2. Squeeze and Excitation Blocks: These enhance the network's sensitivity to relevant features by modeling channel-wise dependencies, thus improving feature recalibration.
3. Atrous Spatial Pyramidal Pooling (ASPP): It captures multi-scale information by re-sampling features at multiple rates, thereby enlarging the field-of-view of the filters.
4. Attention Units: Incorporated in the decoder path to allow the network to focus on critical regions within the feature maps, enhancing the segmentation accuracy.

The architecture consists of a sequence of encoder and decoder blocks with residual and attention mechanisms interspersed. ASPP acts as a bridge between the encoder and decoder, facilitating the capture of multiple spatial scales.

Experimental Results

The efficacy of ResUNet++ is demonstrated on two publicly available datasets: Kvasir-SEG and CVC-612. The experimental setup includes detailed preprocessing steps like cropping and resizing, along with data augmentation techniques to increase the robustness and generalization capacity of the model.

Kvasir-SEG Dataset Results:

• Dice Coefficient: 81.33%
• Mean Intersection over Union (mIoU): 79.27%
• The ResUNet++ architecture significantly outperforms the baseline U-Net and ResUNet models on the Kvasir-SEG dataset, with notable improvements in both the dice coefficient and mIoU metrics.

CVC-612 Dataset Results:

• Dice Coefficient: 79.55%
• Mean Intersection over Union (mIoU): 79.62%
• ResUNet++ also achieves superior segmentation performance on the CVC-612 dataset.
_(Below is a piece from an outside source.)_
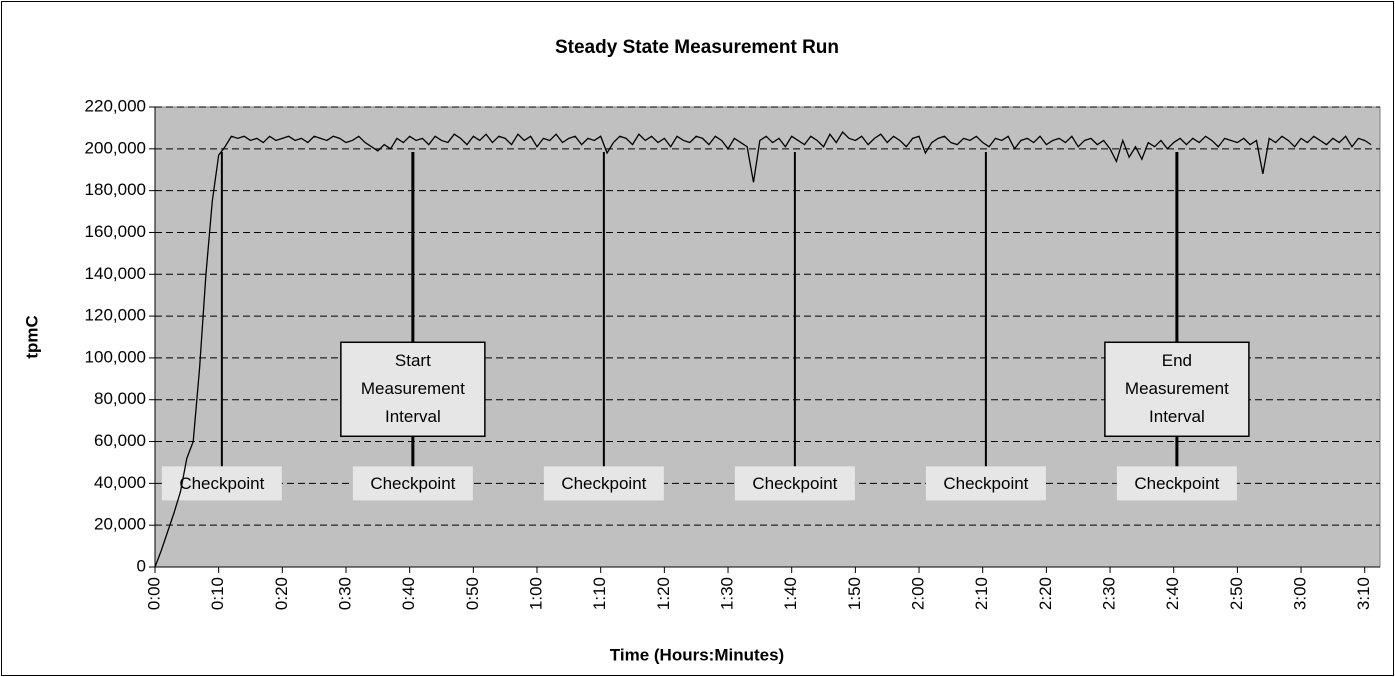  Describe the element at coordinates (344, 594) in the screenshot. I see `x-tick-label: 0:30` at that location.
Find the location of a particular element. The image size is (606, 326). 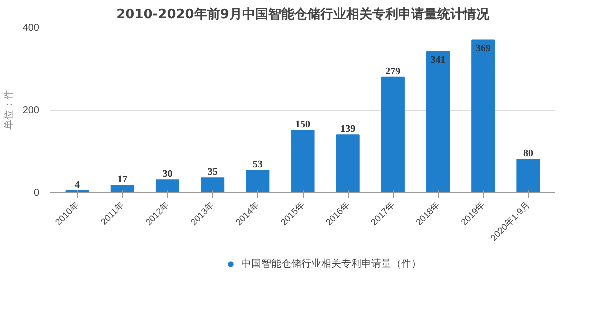

y-axis-title: 单位：件 is located at coordinates (8, 110).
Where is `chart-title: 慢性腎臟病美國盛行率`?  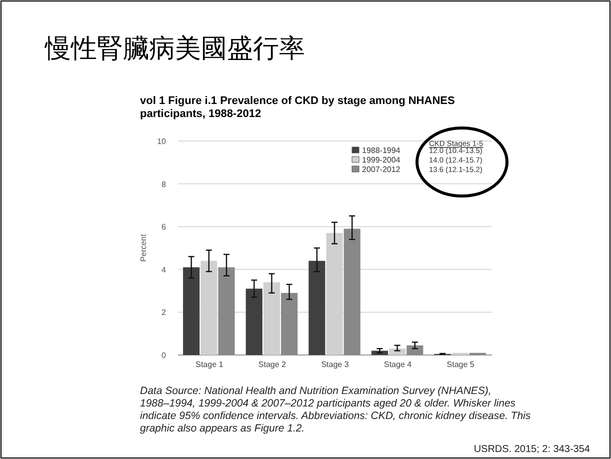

This consistent performance across different datasets highlights the model's robustness.

Implications and Future Work

The improved performance metrics illustrate the potential of ResUNet++ for clinical applications where precise polyp segmentation can assist in better disease management and treatment planning. The implications of this research extend to optimizing CAD systems for real-time applications, ultimately reducing the CRC-related mortality rate. Furthermore, the paper underscores the importance of advanced architectural innovations in enhancing segmentation tasks' accuracy and reliability.

While ResUNet++ shows promising results, future work could focus on expanding the model's applicability to other medical imaging tasks and exploring further optimization techniques to reduce training time and computational cost. Additionally, integrating post-processing steps may yield even more accurate segmentation outputs.

In conclusion, ResUNet++ represents a significant advancement in the field of medical image segmentation, offering a robust, high-performing solution for colorectal polyp detection. Its architecture, enriched with residual, squeeze and excitation, ASPP, and attention units, not only outperforms existing models but also sets a strong baseline for further exploration and development in medical image analysis.